* Task to carry out: Copy every one of the rows below word for word, and leave the pictures out of your copy.

## BEGIN

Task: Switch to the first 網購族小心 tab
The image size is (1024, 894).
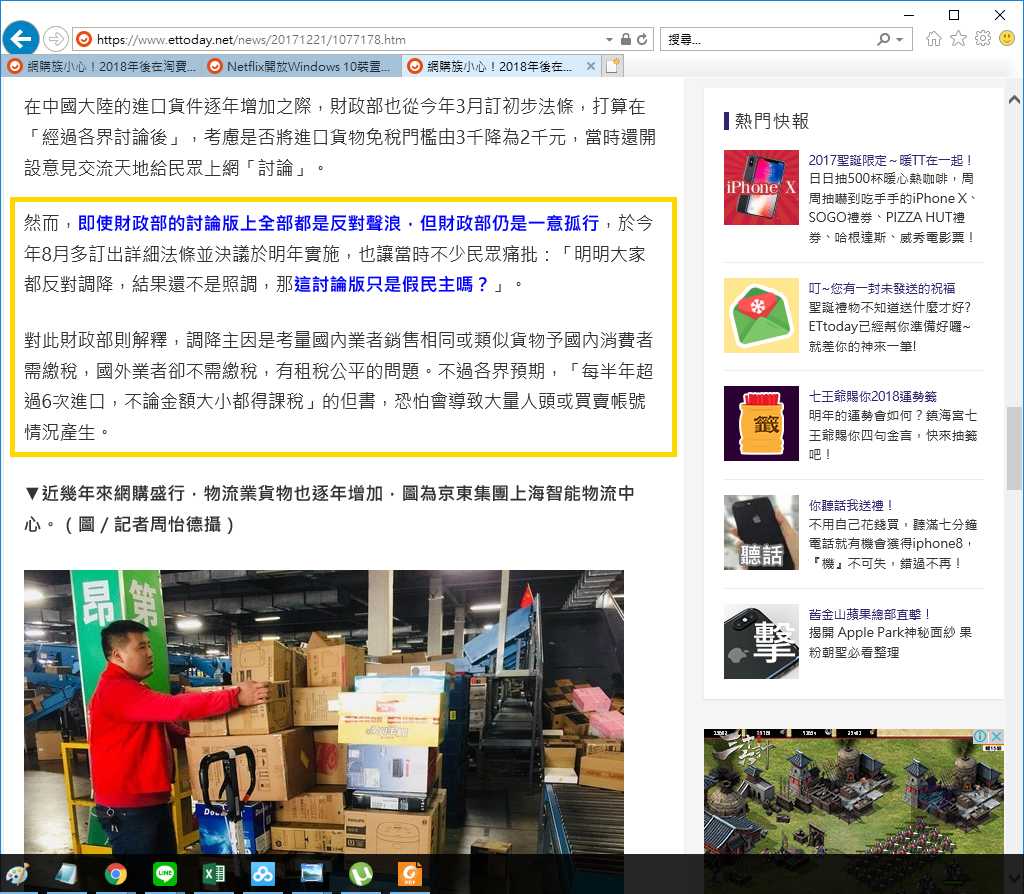Action: coord(100,66)
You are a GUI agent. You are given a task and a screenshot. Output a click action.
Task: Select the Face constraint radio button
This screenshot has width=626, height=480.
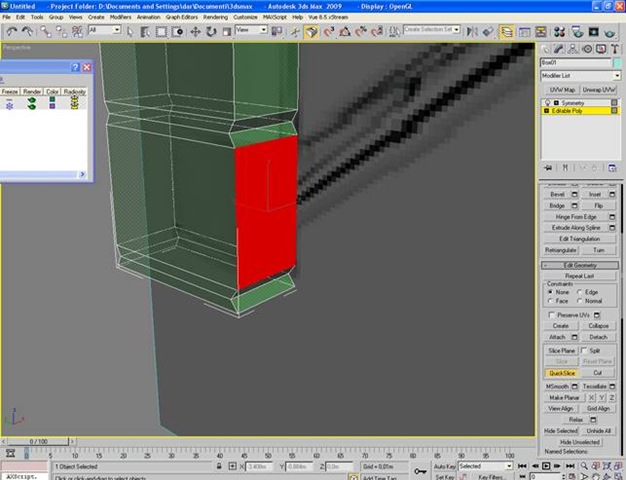[551, 300]
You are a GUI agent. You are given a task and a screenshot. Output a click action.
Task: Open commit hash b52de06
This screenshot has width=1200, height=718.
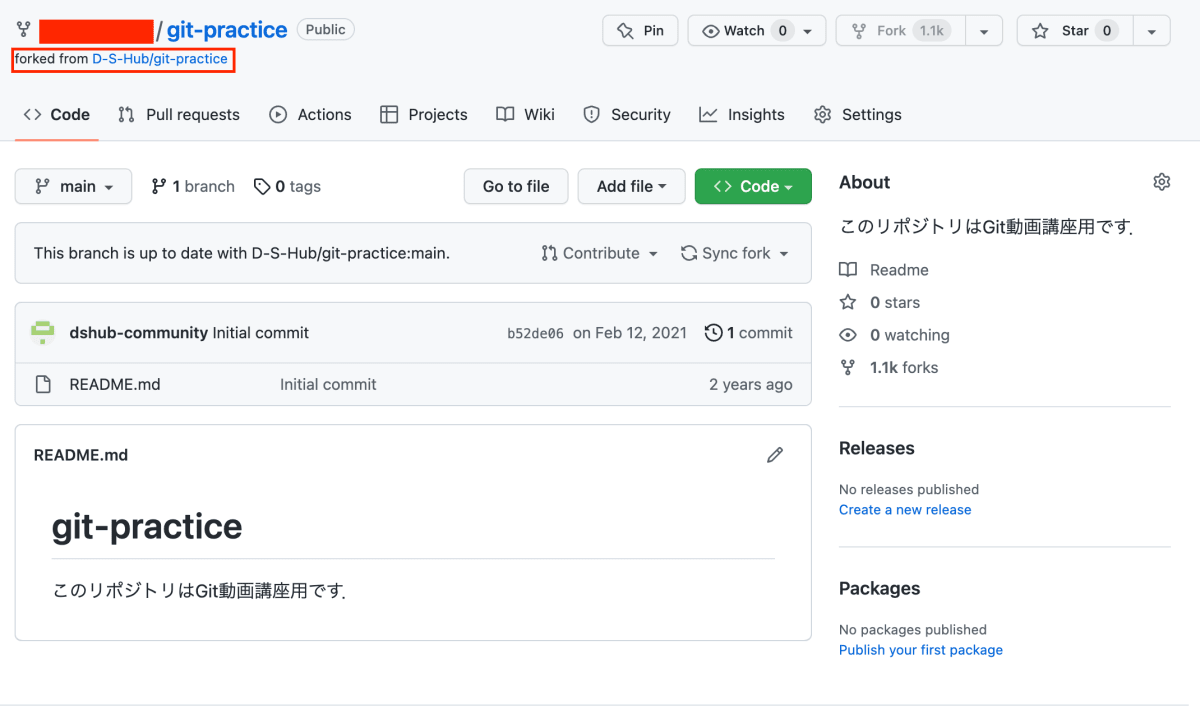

## END

* Solution for this problem:
Task: Switch to the first 網購族小心 tab
The image size is (1024, 894).
Action: coord(100,66)
You are a GUI agent. You are given a task and a screenshot. Output a click action.
Task: Select the Face constraint radio button
This screenshot has width=626, height=480.
[551, 300]
You are a GUI agent. You are given a task and a screenshot. Output a click action.
Task: Open commit hash b52de06
This screenshot has width=1200, height=718.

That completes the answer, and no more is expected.